— Selected extract —
The Pakistan Medical Association (PMA) has indicated that it does not support the strike called by the Young Doctors Association (YDA) Punjab, which entered its tenth day on Wednesday, though both groups are on the same page in their demands for better perks and allowances.
The PMA had called a meeting of all doctors associations yesterday where it sought to formulate a joint strategy to press the demands for changes to their service structure. Though YDA Pakistan President Dr Rana Sohail attended the meeting, the YDA Punjab was not invited.
Asked why YDA Punjab was not invited, PMA General Secretary Dr Izhar Chaudhry said: “They gave the call for a strike on their own, without consulting us. They are running their own movement.”
Members of the YDA Punjab have been boycotting outpatient departments at public hospitals since June 11. Doctors’ representatives held talks with government officials on Wednesday night – their first reported contact in a week – but they were unsuccessful, said YDA officials.
A senior YDA Punjab member said on the condition of anonymity that the two associations had both signed a document of proposals for changes in the service structure that had been submitted to the Health Department last week. A PMA official confirmed that the two associations had an “internal agreement” to enter negotiations with the government together.
“The PMA says we should have consulted them before announcing the strike,” said Dr Mudassir Razzaq Khan, a member of the YDA General Council. He said that both groups may have different methods, but they were fighting for the same goals. “Our struggle involves boycotting outpatient departments (OPDs). They have their own way of going about it.”

— Tasks to perform —
A - According to the article on the doctors' strike, since what date have YDA Punjab members been boycotting outpatient departments at public hospitals?
B - Reproduce the article on the doctors' strike between "The PMA had" and "said YDA officials.", inclusive.
The rows that follow play no part in this.

— Given records —
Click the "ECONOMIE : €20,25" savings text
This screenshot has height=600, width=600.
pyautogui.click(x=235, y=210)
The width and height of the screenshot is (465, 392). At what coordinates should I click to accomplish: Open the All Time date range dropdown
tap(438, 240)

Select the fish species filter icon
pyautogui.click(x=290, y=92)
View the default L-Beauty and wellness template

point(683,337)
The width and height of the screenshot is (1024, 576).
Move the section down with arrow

* * *

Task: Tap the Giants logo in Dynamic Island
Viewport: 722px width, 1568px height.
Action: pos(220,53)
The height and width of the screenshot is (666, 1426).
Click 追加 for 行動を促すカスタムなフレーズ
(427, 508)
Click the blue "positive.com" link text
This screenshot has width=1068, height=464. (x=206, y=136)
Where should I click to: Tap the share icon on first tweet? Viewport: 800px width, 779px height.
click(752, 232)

* * *

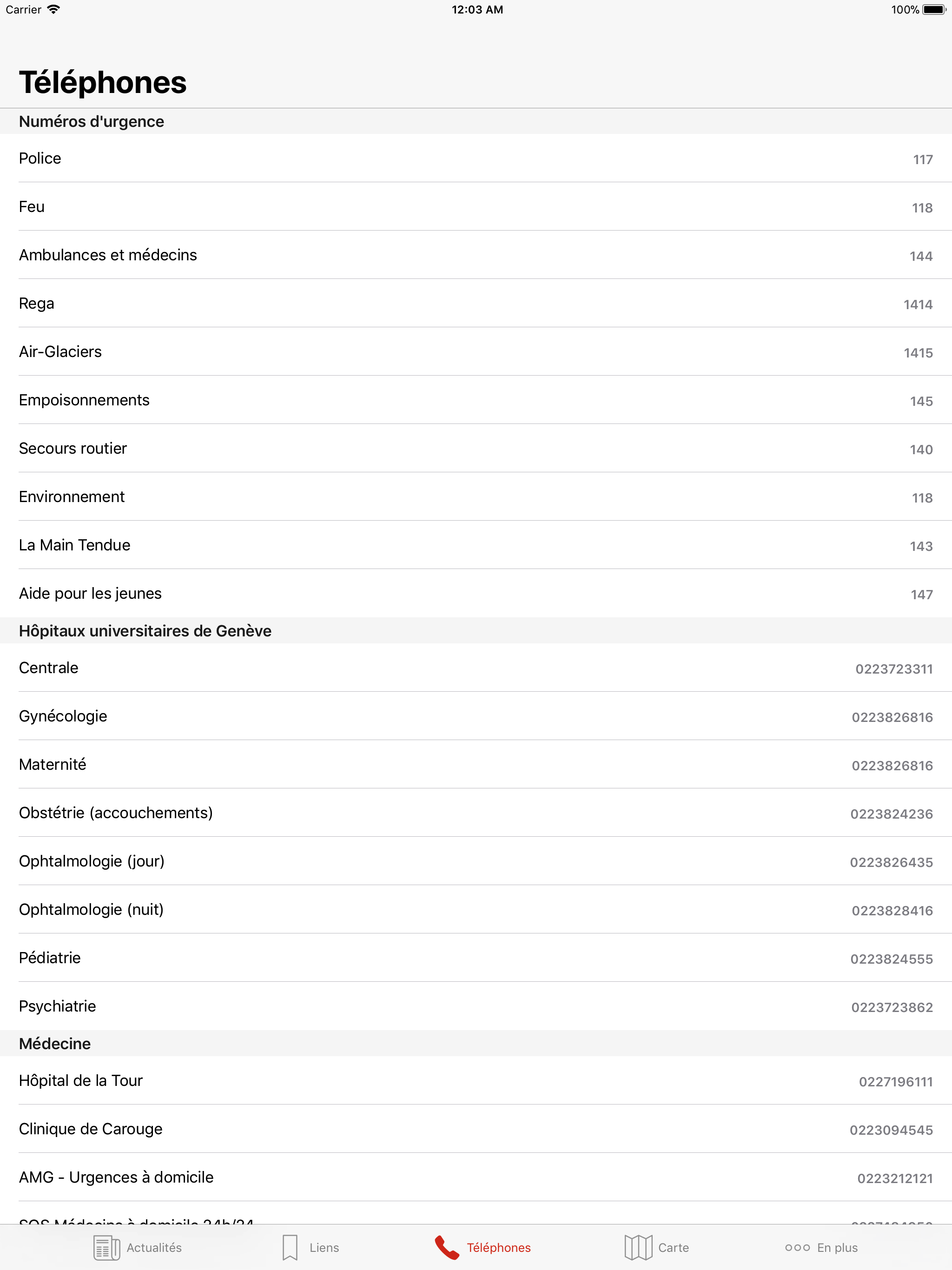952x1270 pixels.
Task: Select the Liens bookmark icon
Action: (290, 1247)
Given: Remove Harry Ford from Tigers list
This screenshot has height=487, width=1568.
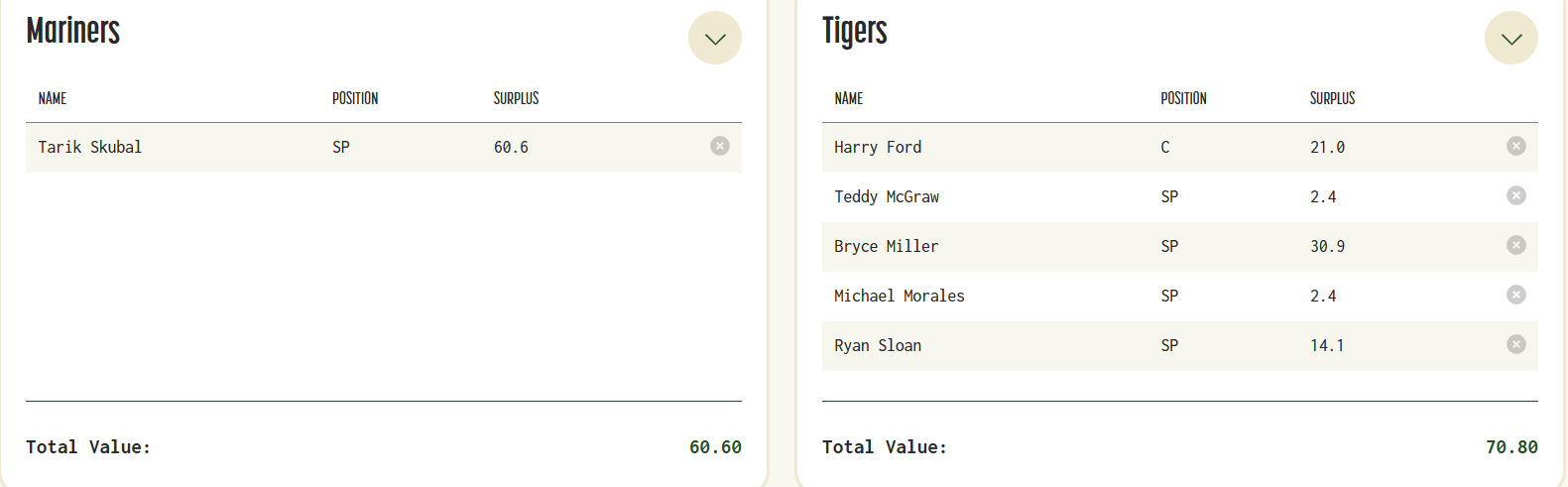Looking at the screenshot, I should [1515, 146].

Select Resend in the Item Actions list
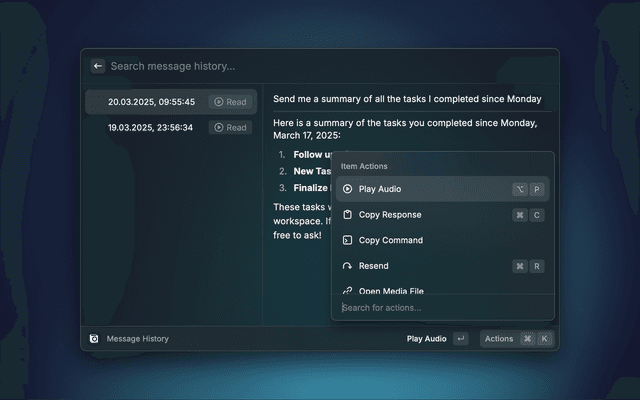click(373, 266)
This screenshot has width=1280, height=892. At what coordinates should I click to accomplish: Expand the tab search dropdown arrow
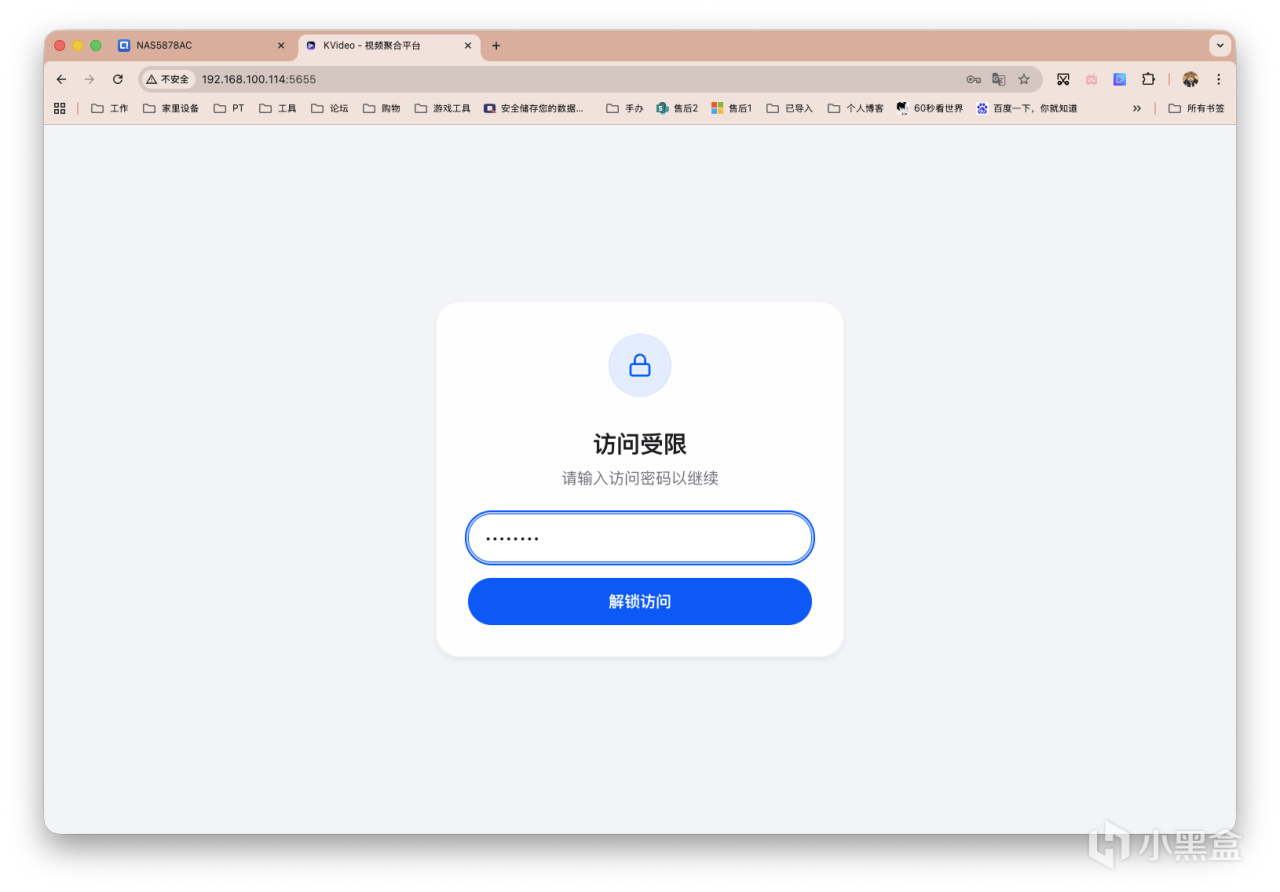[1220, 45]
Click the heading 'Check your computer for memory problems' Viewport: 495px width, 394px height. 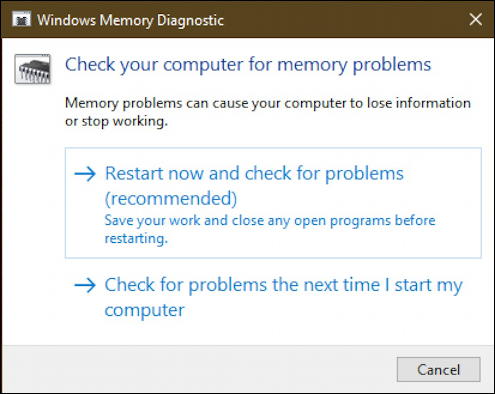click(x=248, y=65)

— Answers by item number —
A - Since June 11.

B -
The PMA had called a meeting of all doctors associations yesterday where it sought to formulate a joint strategy to press the demands for changes to their service structure. Though YDA Pakistan President Dr Rana Sohail attended the meeting, the YDA Punjab was not invited.
Asked why YDA Punjab was not invited, PMA General Secretary Dr Izhar Chaudhry said: “They gave the call for a strike on their own, without consulting us. They are running their own movement.”
Members of the YDA Punjab have been boycotting outpatient departments at public hospitals since June 11. Doctors’ representatives held talks with government officials on Wednesday night – their first reported contact in a week – but they were unsuccessful, said YDA officials.